PARTICIPAÇÃO, PERMANÊNCIA E PERTENCIMENTO DE MULHERES EM STEM NA PRODUÇÃO ACADÊMICA BRASILEIRA: SUBSÍDIOS PARA INTERLOCUÇÕES COM O CONTEXTO MOÇAMBICANO
DOI:
https://doi.org/10.51891/rease.v12i6.26774Palavras-chave:
STEM. Permanência e pertencimento. Ações de apoio. Mudanças institucionais.Resumo
Este estudo analisa como a produção acadêmica brasileira caracteriza políticas, incentivos e estratégias institucionais voltadas à participação, permanência e pertencimento de mulheres em STEM no ensino superior, buscando subsídios para interlocuções com o contexto moçambicano. Desenvolveu-se uma Revisão Sistemática de Literatura, orientada pelo Estado do Conhecimento e pelo PRISMA 2020, com buscas nas bases OASISBr e Google Scholar (2015–2025), resultando em corpus de 21 estudos (6 teses e 15 artigos).
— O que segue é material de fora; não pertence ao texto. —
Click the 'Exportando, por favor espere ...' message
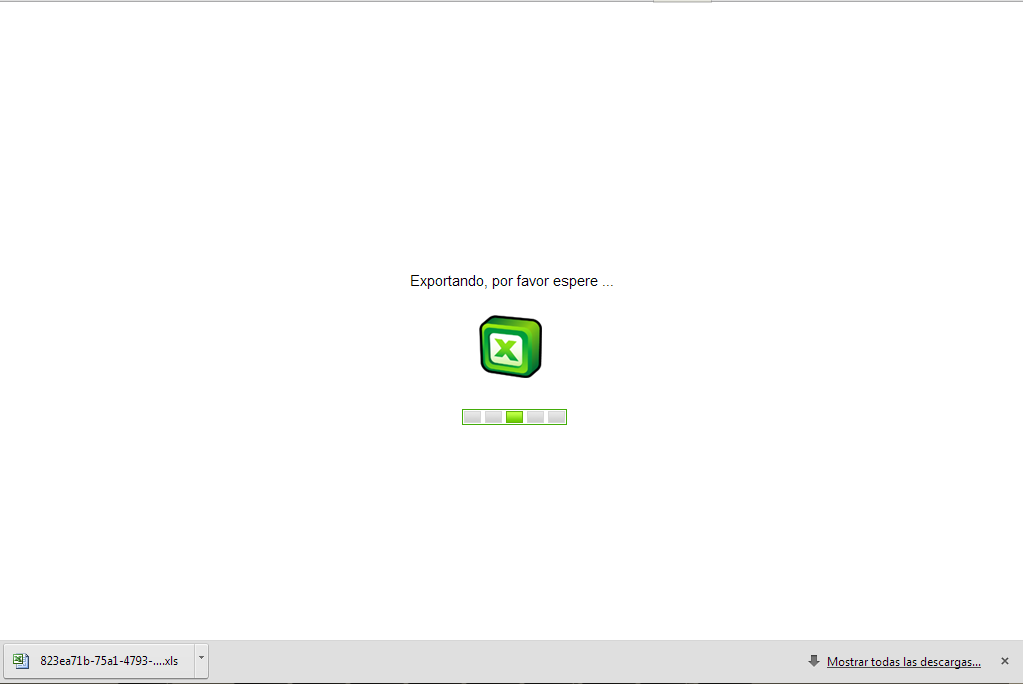This screenshot has height=684, width=1023. [511, 281]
A análise organizou-se em quatro eixos: Ações de Apoio Pedagógico, Financeiro, Psicossocial e Mudanças Institucionais. Os resultados mostram que a permanência depende da articulação entre monitorias, mentorias, bolsas, redes de apoio, acompanhamento psicológico, enfrentamento ao assédio, apoio à maternidade e transformações curriculares. Ações isoladas produzem efeitos limitados, enquanto políticas articuladas favorecem o pertencimento. O estudo identifica um tensionamento entre a lógica da resiliência individual e a necessidade de reforma sistêmica, concluindo que a equidade em STEM exige ambientes universitários inclusivos e culturalmente sensíveis às especificidades brasileiras e moçambicanas.